Y, a pesar de la evidencia, los gobiernos (que se siguen rigiendo por la ley de la oferta y la demanda) son incapaces de decir ¡Basta! Disertan sobre auténticas memeces, como el inquilino de la Casa Blanca, y no se atreven p. ej. a decretar, sin titubeos, la prohibición inmediata del uso de bolsas y botellas de plástico -que forman «arrecifes dantescos» en el vientre marino- y sustituir su empleo por materiales benignos y reciclables, lo que no debiera considerarse una utopía juvenil de los movimientos ante «establishment».
La enfermedad del progreso material descontrolado exigirá, pronto o tarde, la amputación de «alguna zona del planeta» para que los seres humanos puedan sobrevivir, aunque sea con máscaras de oxígeno.
Una vez analizada la información recabada por los científicos, es fácil llegar a la conclusión de que las próximas migraciones -como nunca se han visto antes- estarán provocadas, en un futuro no muy lejano, por el Cambio Climático.
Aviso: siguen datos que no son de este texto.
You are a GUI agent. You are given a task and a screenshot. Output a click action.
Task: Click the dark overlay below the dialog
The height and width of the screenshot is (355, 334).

Nuestros descendientes verán, si la inteligencia no ilumina las mentes de nuestros timoneles, cómo naciones enteras se desplazan a «lugares más habitables».
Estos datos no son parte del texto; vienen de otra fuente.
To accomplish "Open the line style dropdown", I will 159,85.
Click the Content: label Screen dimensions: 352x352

No creo que sea fiable al cien por ciento un estudio publicado recientemente por The Breakthrough National Center For Climate Restoration (TBNCCR, siglas en inglés) que advierte de que, si no hay cambios radicales en nuestros modelos de producción, en el año 2050, aproximadamente, la humanidad «podría entrar en su etapa final».
Dicha institución australiana hace un llamamiento urgente a un cambio y renovación del «sistema industrial global» que conduzca a un modelo de «emisiones cero de gases de efecto invernadero».
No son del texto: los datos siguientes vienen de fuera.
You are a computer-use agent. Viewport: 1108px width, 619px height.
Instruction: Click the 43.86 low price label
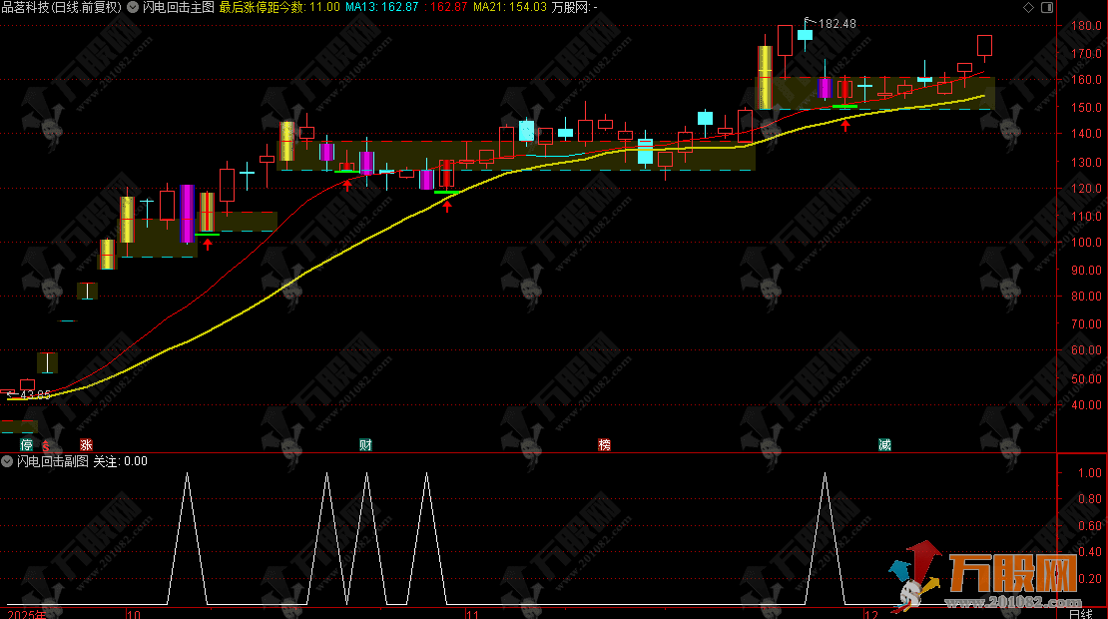pos(32,395)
Es evidente que la vida inteligente está en riesgo y que el ser humano debe poner límites a la conquista del bienestar, al precio que sea, de «los más privilegiados».
El aumento de las temperaturas, lo que antes se notaba en siglos, se puede ahora filmar a cámara lenta. En términos cósmicos, «nos quedan varios segundos de vida» si no paramos los pies a «esos demonios» que anteponen el desarrollo material y el enriquecimiento rápido al respeto de la especie humana y a su madre: La Tierra.
En los próximos diez años se prevé un crecimiento de la temperatura del planeta de 1,6 grados. Los expertos señalan que los niveles de Dióxido de Carbono (C02) podrían alcanzar en pocas décadas la cifra de 437 partes por millón (p.p.m.), lo que no ocurría en la Tierra desde hace veinte millones de años.
Todo lo anterior apunta a conflictos por controlar los recursos del planeta (ya lo estamos viendo en muchos lugares construidos sobre océanos de petróleo). Ahora sólo hablamos de «guerra comercial». Los Hunos dicen que «esa batalla» la está ganando EEUU, los Otros que China, el Gran Dragón, acabará llevándose el gato al agua. Y, quedándonos en la superficie, en enfrentamientos ideológicos cada vez más falsos, no vemos lo profundo: los efectos devastadores que provoca la adoración del Becerro de Oro.
¿Qué pueden hacer los pueblos del mundo para frenar a sus dirigentes, a esos que sólo actúan cuando las manos invisibles de los mercaderes les dan cuerda? ¿A esos que penalizan el uso de la energía solar p. ej. en vez de premiar «a esos pioneros» para que todo el mundo les imite, sobre todo en países donde Elios es generoso y puede dar calor, sin contaminar, a la mayoría de la población? Sólo queda una opción: Rebelión.
Los jefes del siglo XXI tienen ojos de águila para analizar los altibajos de la Bolsa y las ondulaciones de las mareas de los pueblos para captar sus votos o «un like» en Facebook, pero están ciegos para ver lo que ocurre a la vuelta de la esquina, allí donde Shiva se prepara para iniciar su danza destructora.
-1- De eso informé como corresponsal de EFE en China (1997-2003).